In the Exchange Admin Center navigate to mail flow and then receive connectors. Select the server that you want to create the new receive connector on, and click the “+” button to start the wizard.
Give the new connector a name. I like to keep the name consistent with the other default connectors. Set the Role to “Frontend Transport”, and the Type to “Custom”.
The default Network adapter bindings are fine. This represents the IP and port that the server will be listening on for connections. Multiple receive connectors on the Frontend Transport service can listen on the same port of TCP 25.
Remove the default IP range from the Remote network settings, and then add in the specific IP addresses or IP ranges that you want to allow anonymous SMTP relay from. I do not recommend adding entire IP subnets that contain other Exchange servers as this can cause issues with server to server communications.
Click Finish to complete the wizard, then there is some additional configuration still required.
In the Exchange Management Shell run the following two commands.
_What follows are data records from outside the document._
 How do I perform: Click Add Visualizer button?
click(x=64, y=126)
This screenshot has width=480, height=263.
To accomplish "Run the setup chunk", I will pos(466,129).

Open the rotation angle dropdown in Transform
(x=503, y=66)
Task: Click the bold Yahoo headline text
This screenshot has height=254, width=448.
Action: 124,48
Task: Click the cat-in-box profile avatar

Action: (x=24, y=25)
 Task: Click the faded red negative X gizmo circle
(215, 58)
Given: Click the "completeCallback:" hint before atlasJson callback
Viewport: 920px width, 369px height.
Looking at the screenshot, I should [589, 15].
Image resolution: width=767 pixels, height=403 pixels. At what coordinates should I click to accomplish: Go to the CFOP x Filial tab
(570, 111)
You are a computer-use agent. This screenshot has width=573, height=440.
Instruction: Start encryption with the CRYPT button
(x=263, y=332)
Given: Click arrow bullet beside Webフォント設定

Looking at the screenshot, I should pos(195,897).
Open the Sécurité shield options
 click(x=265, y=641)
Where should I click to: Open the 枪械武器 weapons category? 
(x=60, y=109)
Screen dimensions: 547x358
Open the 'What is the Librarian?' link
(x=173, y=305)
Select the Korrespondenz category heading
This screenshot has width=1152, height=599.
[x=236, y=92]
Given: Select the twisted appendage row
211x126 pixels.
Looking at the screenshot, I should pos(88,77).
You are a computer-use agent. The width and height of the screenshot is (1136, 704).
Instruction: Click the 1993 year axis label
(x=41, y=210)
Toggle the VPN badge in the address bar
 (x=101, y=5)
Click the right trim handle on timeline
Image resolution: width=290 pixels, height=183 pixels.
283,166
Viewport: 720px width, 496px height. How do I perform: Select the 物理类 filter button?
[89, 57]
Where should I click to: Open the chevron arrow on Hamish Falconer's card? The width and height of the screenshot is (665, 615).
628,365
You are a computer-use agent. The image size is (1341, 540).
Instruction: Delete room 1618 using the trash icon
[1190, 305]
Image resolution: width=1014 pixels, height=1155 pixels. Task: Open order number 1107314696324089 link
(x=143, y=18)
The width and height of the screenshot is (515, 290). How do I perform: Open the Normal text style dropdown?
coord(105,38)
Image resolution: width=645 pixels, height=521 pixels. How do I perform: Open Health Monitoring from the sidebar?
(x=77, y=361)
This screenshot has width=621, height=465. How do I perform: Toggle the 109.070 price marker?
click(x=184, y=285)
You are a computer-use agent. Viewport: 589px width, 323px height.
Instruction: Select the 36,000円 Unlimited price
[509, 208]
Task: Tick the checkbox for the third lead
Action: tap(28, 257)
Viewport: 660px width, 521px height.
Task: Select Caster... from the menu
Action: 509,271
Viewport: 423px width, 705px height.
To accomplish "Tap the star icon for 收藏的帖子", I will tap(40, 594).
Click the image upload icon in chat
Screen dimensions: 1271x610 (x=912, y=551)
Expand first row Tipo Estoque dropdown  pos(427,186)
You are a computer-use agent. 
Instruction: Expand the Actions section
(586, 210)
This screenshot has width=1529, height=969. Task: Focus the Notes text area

[PS] C:\>Set-ReceiveConnector "EXSERVER\Anon Relay EXSERVER" -PermissionGroups AnonymousUsers [PS] C:\>Get-ReceiveConnector "EXSERVER\Anon Relay EXSERVER" | Add-ADPermission -User 'NT AUTHORITY\Anonymous Logon' -ExtendedRights MS-Exch-SMTP-Accept-Any-Recipient
We can now test the connector using Telnet from the IP address that was added to the remote network settings of the receive connector. In my test environment that IP address will now be allowed to send email from any email address (whether it is a valid internal address or not) to any external address.